### What is being asked
Write the rows from the line with "This screenshot has height=504, width=1792." up to and including the line with "blender is located at coordinates (12, 26)." as a JSON list of strings, one string per line, leaving out blank lines.

==== Extracted records

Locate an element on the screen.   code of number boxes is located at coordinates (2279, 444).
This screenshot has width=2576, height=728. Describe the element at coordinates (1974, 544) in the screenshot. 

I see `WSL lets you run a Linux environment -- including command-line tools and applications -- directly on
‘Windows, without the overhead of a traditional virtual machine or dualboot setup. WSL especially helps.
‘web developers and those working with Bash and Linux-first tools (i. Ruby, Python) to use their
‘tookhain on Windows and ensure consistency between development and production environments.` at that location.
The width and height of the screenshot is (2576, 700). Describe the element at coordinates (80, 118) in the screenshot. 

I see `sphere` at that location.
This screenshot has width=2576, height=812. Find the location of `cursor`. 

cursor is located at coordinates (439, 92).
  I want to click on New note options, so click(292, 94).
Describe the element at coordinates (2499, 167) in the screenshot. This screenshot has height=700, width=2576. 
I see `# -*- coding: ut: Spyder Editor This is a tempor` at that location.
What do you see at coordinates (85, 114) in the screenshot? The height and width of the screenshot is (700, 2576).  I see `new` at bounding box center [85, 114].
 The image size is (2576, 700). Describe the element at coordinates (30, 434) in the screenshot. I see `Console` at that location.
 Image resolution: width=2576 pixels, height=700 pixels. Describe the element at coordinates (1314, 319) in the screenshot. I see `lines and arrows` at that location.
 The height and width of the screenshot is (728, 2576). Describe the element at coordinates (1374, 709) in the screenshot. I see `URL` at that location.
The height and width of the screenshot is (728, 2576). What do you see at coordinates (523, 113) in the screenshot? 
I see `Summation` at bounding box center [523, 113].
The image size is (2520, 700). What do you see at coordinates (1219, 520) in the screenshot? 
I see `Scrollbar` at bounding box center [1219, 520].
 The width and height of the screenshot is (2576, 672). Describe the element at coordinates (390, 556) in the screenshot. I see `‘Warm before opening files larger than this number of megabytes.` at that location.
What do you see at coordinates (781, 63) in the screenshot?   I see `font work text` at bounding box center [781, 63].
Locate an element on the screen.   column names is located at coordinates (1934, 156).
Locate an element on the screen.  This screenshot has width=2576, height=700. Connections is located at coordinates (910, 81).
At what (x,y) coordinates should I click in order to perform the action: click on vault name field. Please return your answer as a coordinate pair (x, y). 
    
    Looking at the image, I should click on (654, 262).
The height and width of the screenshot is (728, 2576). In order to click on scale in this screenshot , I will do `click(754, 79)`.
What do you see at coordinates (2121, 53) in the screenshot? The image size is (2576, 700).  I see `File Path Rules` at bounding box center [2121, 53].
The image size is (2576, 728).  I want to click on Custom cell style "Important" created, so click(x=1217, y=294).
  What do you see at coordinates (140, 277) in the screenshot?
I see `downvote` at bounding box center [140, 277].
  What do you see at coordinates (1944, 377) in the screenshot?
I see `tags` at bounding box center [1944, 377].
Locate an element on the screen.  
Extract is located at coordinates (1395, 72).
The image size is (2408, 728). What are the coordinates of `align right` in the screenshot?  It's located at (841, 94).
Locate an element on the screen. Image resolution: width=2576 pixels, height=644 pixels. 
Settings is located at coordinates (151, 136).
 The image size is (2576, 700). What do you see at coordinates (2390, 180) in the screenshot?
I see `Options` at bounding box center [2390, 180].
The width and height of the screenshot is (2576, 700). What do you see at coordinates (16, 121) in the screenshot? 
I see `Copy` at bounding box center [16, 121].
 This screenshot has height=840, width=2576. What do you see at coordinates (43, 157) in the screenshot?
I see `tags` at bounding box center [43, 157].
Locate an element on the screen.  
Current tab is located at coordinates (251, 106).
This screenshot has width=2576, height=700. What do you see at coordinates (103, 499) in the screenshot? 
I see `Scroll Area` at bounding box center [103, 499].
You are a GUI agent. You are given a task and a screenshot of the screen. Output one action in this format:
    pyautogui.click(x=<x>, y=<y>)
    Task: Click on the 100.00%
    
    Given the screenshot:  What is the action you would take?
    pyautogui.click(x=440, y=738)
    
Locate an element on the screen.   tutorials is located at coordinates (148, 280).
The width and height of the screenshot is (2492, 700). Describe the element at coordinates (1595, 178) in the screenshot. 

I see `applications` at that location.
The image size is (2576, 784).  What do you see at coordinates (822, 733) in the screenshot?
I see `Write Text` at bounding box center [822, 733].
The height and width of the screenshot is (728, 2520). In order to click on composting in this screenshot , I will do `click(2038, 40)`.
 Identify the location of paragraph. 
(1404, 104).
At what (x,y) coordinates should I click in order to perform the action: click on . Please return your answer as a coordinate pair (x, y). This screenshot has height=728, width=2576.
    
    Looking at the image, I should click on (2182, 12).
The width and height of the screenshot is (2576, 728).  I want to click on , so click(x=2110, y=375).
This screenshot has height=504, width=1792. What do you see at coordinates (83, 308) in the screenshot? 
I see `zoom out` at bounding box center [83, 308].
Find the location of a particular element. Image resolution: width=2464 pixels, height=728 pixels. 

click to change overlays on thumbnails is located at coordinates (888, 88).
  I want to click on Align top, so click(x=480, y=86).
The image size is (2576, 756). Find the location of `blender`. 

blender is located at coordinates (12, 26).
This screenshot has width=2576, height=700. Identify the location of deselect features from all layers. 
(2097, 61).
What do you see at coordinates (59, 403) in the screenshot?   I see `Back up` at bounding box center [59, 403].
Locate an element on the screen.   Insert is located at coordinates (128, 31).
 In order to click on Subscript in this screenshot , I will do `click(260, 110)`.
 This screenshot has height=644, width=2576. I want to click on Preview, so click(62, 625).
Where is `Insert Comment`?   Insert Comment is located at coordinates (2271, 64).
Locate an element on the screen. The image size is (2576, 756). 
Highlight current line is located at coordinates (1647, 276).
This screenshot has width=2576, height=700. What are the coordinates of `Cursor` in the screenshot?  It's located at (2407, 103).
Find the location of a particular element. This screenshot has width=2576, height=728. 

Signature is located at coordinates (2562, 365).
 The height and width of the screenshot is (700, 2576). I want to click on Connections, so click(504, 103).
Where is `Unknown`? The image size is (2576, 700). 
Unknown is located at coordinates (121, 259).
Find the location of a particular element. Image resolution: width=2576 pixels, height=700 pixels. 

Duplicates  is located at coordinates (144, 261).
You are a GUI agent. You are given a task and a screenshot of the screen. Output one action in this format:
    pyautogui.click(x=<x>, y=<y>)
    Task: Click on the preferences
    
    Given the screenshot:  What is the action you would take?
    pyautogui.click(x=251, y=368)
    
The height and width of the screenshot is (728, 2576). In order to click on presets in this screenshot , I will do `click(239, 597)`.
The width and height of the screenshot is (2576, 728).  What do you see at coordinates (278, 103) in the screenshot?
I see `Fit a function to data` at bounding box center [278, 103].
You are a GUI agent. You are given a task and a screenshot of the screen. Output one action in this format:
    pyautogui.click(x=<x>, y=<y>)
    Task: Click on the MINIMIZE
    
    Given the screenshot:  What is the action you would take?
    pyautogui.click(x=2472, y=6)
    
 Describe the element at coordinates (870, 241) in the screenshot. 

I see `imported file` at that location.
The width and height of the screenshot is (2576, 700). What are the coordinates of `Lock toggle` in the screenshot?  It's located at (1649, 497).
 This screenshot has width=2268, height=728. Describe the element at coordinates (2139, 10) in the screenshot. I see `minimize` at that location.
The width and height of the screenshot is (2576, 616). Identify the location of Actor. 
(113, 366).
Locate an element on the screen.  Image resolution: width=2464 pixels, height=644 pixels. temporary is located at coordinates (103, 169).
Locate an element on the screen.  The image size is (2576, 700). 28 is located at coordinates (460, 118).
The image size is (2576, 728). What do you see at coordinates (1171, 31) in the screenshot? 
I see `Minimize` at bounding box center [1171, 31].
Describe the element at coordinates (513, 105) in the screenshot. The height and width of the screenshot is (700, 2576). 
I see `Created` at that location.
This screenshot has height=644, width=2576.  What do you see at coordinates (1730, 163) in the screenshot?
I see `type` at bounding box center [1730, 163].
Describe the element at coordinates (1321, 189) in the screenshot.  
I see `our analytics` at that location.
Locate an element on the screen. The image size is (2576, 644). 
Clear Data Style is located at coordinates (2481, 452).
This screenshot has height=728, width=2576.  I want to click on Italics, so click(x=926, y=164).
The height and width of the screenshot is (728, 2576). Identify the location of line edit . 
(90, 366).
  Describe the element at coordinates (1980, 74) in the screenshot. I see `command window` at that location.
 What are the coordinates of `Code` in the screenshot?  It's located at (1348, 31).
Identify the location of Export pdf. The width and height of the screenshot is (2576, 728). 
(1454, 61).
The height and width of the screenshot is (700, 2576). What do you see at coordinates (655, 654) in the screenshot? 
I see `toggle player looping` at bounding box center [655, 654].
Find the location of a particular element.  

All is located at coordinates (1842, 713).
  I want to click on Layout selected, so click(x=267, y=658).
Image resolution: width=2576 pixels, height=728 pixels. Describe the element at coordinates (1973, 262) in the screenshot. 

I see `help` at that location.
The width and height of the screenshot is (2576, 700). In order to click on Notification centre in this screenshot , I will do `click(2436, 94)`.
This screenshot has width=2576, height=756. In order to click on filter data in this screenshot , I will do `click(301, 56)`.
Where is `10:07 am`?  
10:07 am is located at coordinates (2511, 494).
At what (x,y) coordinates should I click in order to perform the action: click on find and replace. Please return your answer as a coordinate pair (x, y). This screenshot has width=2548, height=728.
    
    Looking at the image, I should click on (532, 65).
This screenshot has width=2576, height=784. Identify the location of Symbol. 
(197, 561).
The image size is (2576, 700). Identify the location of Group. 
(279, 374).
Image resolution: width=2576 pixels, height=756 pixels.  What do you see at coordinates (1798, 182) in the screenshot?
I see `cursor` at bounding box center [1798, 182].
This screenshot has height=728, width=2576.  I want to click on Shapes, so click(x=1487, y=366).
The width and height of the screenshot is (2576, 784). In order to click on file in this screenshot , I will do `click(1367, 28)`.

========

### Output for this task
[
  "This screenshot has height=504, width=1792. What do you see at coordinates (83, 308) in the screenshot? ",
  "I see `zoom out` at bounding box center [83, 308].",
  "Find the location of a particular element. Image resolution: width=2464 pixels, height=728 pixels. ",
  "click to change overlays on thumbnails is located at coordinates (888, 88).",
  "  I want to click on Align top, so click(x=480, y=86).",
  "The image size is (2576, 756). Find the location of `blender`. ",
  "blender is located at coordinates (12, 26)."
]